● **Records for this task**:

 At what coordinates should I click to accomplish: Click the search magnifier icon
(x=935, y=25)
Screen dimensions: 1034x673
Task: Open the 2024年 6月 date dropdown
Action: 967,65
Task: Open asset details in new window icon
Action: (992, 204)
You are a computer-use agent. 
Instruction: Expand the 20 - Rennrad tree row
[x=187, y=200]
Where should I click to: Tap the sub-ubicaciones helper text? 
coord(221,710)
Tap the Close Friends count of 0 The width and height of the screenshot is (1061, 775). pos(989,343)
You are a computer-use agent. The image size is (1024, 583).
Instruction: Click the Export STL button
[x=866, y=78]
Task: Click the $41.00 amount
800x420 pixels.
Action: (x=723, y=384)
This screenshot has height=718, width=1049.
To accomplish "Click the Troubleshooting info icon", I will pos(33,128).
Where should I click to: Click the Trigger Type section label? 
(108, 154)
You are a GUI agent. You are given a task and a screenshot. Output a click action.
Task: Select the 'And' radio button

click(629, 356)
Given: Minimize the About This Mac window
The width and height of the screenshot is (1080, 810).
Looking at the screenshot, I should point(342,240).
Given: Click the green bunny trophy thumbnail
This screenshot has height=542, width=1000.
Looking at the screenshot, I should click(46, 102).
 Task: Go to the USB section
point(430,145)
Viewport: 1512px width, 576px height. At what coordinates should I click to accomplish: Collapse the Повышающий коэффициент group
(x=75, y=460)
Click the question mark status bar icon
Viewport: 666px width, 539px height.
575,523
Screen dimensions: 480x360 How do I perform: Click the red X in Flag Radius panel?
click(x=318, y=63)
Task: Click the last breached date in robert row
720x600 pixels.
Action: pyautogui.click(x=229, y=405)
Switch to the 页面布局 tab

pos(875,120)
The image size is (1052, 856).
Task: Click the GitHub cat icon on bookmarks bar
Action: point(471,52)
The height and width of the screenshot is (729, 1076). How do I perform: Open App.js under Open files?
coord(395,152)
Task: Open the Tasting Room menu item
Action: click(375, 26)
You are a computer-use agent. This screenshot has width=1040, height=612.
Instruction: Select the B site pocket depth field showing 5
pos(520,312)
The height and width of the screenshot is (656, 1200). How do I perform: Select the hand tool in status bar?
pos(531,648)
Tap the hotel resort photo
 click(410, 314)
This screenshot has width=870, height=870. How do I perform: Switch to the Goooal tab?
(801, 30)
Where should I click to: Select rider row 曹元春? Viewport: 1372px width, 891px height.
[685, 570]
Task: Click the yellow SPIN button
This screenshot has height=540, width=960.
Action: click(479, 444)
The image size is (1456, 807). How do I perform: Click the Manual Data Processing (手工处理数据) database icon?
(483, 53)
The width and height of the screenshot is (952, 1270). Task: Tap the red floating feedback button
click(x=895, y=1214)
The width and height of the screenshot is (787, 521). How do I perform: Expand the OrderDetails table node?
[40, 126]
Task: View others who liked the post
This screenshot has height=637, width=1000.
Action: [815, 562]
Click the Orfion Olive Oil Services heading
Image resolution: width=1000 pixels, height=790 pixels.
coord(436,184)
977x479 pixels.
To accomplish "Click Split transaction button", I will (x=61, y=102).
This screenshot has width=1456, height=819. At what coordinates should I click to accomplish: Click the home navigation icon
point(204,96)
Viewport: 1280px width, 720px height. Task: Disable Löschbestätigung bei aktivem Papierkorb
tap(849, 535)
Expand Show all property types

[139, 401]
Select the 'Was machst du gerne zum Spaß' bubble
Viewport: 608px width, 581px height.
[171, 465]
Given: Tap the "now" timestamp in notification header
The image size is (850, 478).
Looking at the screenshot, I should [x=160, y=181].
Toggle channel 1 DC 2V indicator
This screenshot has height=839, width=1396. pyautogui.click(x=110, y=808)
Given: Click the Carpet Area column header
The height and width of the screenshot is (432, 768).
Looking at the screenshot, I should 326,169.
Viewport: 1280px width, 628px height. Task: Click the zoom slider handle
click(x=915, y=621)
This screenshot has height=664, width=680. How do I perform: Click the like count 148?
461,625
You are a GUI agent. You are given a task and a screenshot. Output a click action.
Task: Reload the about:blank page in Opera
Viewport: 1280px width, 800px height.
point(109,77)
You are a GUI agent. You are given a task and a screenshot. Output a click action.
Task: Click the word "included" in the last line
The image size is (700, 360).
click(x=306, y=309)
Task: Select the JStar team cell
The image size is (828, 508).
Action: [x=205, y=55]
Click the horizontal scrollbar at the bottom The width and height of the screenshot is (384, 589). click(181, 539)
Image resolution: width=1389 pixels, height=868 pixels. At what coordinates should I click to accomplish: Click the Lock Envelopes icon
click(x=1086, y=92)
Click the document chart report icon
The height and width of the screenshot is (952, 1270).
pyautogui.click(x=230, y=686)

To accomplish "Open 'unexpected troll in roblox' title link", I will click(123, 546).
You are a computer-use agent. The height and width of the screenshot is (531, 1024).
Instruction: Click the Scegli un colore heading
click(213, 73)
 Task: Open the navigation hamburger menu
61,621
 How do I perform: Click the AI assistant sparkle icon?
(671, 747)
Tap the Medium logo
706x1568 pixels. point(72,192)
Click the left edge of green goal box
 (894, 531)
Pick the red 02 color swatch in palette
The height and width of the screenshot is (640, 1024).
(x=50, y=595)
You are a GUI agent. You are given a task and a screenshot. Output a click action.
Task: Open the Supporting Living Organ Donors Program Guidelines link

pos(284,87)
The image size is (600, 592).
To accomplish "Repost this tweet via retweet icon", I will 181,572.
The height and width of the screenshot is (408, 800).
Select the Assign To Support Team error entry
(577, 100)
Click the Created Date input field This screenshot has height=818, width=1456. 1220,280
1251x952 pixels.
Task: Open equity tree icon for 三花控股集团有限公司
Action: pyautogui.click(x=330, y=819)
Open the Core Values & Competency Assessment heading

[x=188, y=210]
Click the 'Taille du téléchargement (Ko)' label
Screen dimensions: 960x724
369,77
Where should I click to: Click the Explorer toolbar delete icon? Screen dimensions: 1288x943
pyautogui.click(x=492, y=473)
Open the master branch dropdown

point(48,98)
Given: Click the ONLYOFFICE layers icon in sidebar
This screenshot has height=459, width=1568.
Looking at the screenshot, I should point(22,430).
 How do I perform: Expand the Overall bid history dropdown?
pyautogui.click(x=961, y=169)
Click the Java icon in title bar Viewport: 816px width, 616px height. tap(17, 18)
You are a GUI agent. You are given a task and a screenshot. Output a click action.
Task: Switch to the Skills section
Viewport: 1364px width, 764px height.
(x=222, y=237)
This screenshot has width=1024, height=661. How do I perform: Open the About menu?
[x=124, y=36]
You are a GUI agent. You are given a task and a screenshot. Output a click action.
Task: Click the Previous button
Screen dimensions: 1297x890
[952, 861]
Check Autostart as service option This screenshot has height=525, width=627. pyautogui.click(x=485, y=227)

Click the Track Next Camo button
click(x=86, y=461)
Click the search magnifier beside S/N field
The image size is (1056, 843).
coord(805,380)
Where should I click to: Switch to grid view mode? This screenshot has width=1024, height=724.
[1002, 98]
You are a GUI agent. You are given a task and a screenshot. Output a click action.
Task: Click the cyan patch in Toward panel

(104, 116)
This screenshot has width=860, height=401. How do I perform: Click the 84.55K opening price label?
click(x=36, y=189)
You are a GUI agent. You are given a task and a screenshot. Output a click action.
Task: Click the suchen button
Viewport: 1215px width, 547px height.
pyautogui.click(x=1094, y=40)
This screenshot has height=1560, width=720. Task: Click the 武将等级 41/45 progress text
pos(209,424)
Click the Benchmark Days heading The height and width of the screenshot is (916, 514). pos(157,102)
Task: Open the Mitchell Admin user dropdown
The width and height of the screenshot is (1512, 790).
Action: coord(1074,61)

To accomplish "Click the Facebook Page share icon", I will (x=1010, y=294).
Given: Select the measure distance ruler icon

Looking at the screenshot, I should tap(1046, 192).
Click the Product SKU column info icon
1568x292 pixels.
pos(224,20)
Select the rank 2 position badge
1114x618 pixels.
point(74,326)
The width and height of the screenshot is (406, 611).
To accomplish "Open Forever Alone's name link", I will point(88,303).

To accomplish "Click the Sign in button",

● **What you need to do**: Scan the material above and copy every line that holds the string "last".

● **Output of the exercise**:
Task: Click the last breached date in robert row
Task: Click the word "included" in the last line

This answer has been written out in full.